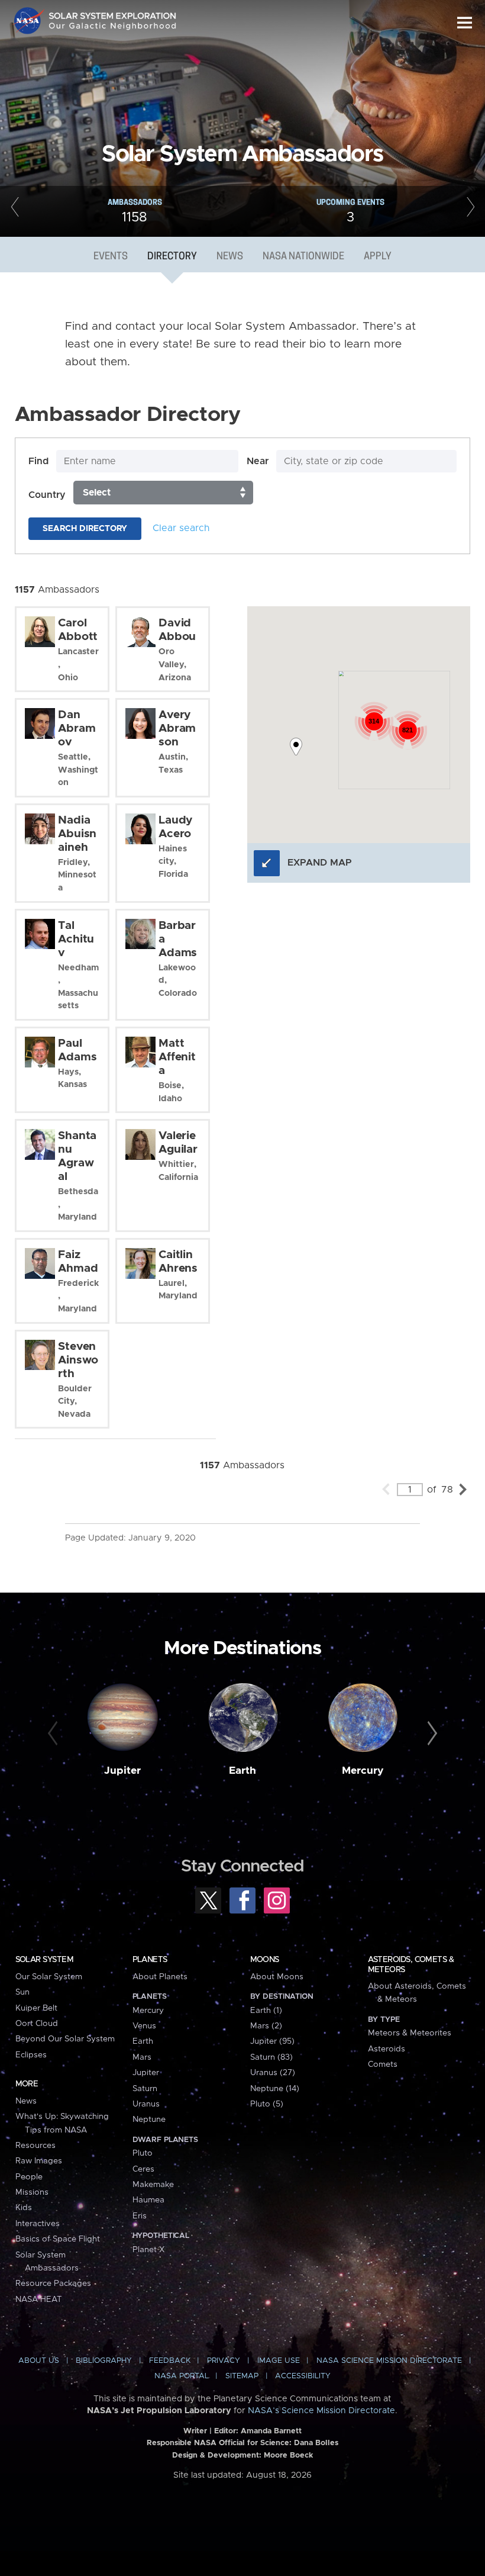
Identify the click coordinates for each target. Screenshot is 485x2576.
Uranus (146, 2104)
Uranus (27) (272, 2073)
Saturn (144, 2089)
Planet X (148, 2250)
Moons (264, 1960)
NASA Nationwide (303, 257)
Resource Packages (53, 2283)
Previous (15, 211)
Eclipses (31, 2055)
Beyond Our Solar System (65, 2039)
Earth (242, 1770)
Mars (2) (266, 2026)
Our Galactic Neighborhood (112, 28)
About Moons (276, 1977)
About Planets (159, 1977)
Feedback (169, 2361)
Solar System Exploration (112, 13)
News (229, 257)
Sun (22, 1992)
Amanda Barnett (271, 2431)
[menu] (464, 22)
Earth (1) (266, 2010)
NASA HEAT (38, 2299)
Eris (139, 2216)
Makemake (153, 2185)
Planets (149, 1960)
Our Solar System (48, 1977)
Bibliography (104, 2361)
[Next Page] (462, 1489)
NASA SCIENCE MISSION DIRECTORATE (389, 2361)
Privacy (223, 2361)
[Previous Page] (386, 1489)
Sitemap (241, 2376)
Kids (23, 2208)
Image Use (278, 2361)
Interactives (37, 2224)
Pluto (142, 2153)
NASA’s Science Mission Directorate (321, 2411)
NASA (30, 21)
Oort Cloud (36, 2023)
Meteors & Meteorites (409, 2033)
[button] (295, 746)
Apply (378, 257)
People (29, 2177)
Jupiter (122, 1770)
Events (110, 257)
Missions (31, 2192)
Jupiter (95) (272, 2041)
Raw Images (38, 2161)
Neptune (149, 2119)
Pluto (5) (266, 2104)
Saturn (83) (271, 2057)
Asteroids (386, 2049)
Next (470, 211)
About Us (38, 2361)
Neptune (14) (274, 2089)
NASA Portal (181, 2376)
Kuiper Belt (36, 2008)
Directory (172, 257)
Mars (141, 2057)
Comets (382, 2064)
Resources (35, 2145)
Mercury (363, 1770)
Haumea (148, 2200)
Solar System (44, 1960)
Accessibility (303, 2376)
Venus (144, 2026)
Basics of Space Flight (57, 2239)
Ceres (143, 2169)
---
Exercise aim: Without the pictures, copy the entries from their first line through the line containing "Beyond Our Solar System (65, 2039)", and only those lines.

Solution for this exercise:
Identify the click coordinates for each target. Screenshot is 485x2576.
Uranus (146, 2104)
Uranus (27) (272, 2073)
Saturn (144, 2089)
Planet X (148, 2250)
Moons (264, 1960)
NASA Nationwide (303, 257)
Resource Packages (53, 2283)
Previous (15, 211)
Eclipses (31, 2055)
Beyond Our Solar System (65, 2039)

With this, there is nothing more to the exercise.